Limitations of the present study were the short duration of the intervention and incomplete dietary data because we were unable to collect and analyze the diet plan of the participant. The findings of this study revealed that endurance aerobic training in middle-aged women had a positive influence on weight, abdominal, and waist circumference measures. It also showed that endurance training has a positive effect on blood cholesterol but no significant effect on the blood triglyceride, high density lipoprotein, low density lipoprotein profiles and waist to hip ratio. According to our results, it might be necessary to increase duration or frequency of the exercise sessions in endurance aerobic training if decreasing total lipid profiles are desired in premenopausal women.

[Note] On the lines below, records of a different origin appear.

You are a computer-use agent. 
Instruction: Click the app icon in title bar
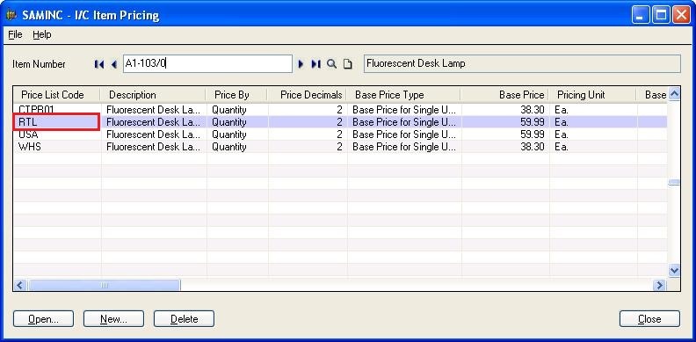11,15
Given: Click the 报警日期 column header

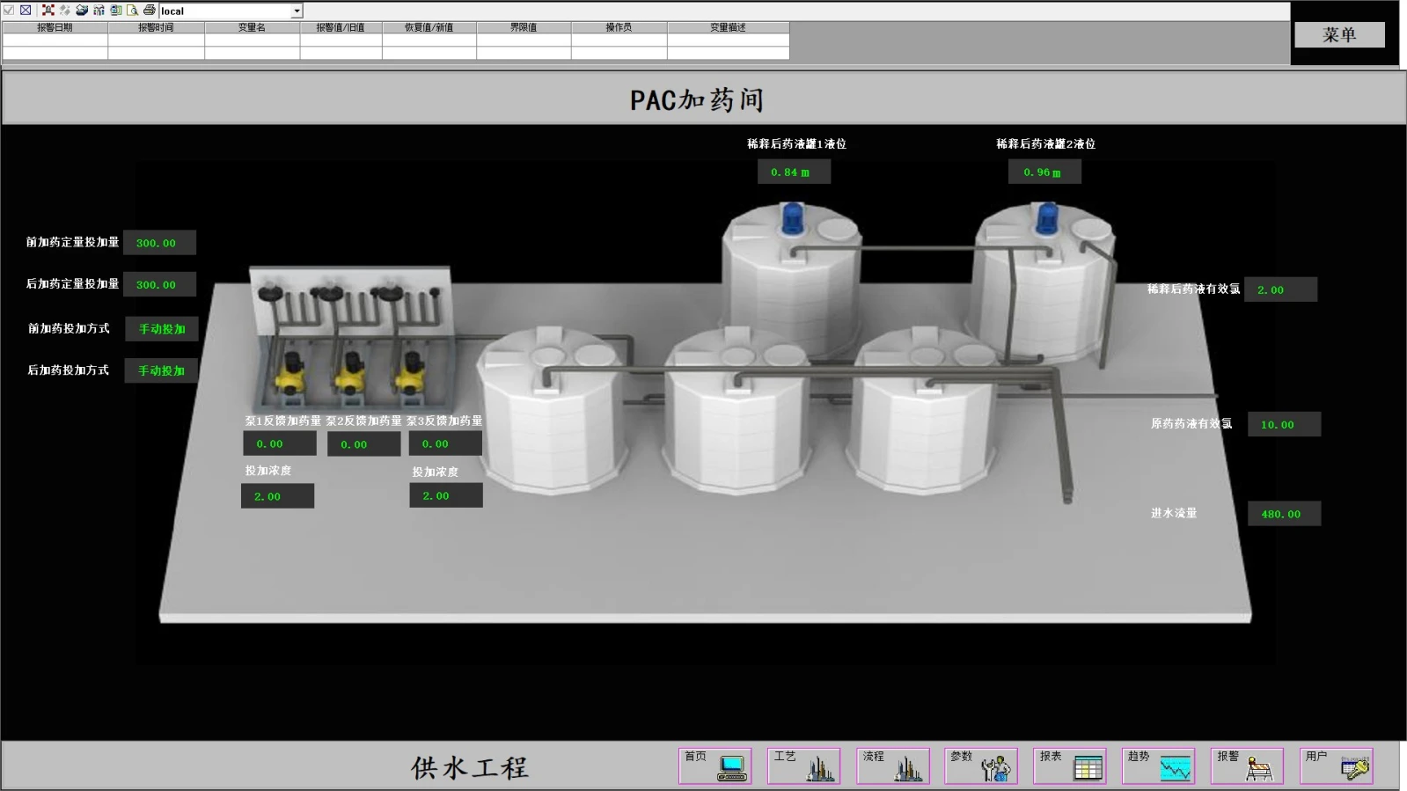Looking at the screenshot, I should [55, 27].
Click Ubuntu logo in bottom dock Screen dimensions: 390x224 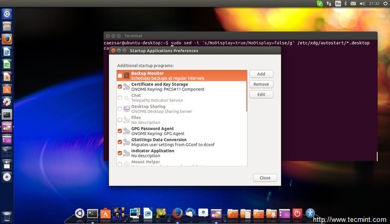coord(80,213)
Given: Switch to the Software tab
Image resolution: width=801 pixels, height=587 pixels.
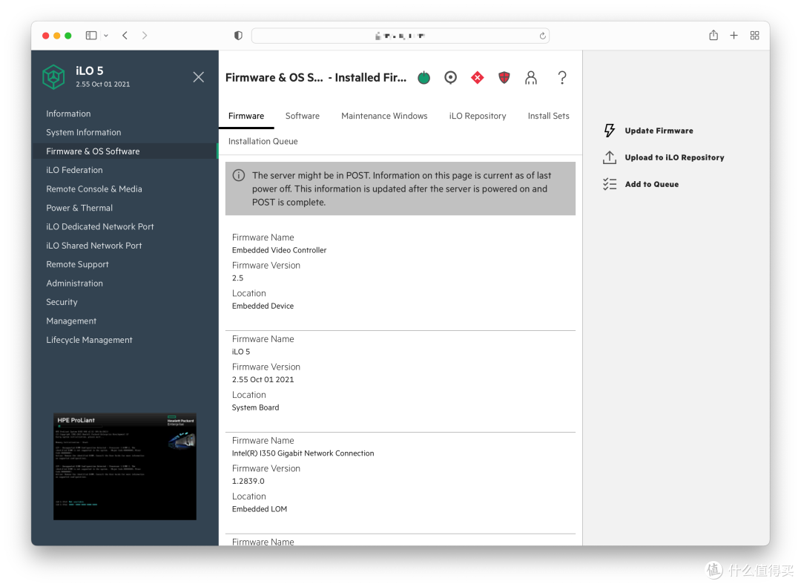Looking at the screenshot, I should click(x=302, y=116).
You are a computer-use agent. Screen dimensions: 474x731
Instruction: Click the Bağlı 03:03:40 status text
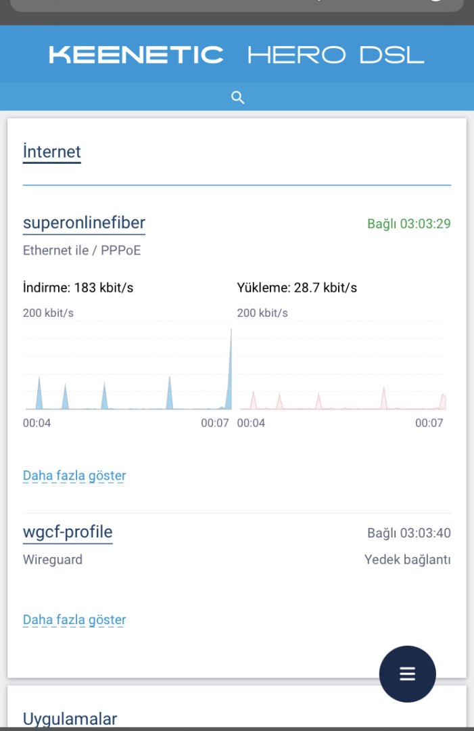tap(408, 533)
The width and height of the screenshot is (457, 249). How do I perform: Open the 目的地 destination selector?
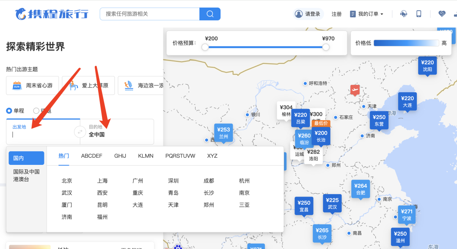tap(117, 131)
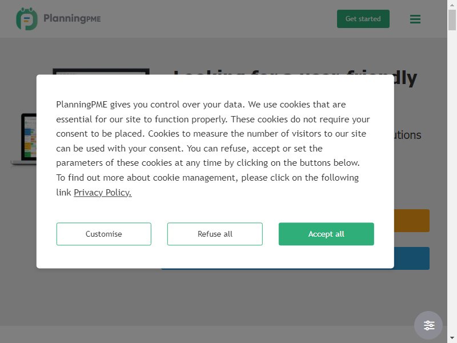Select Refuse all cookies
The image size is (457, 343).
(215, 234)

Perspective: There is much evidence that a regular program of physical activity can help manage many of the uncomfortable symptoms of premenopausal related health problems and reduce risk factors such as lipid disorder and weight gain. We were very much interested to examine the effects of aerobic exercise on abdominal fat and lipid profile without observing any diet. We expected aerobic exercise promoting the loss of abdominal fat, the place that most women more readily gain weight during premenopausal age. We also expected that the level of lipid profiles positively changes during 10 weeks training program, although our findings did not show favorable changes in all of lipid profiles. Apparently besides exercise, a good nutrition is vital to realize the full benefits of the exercise.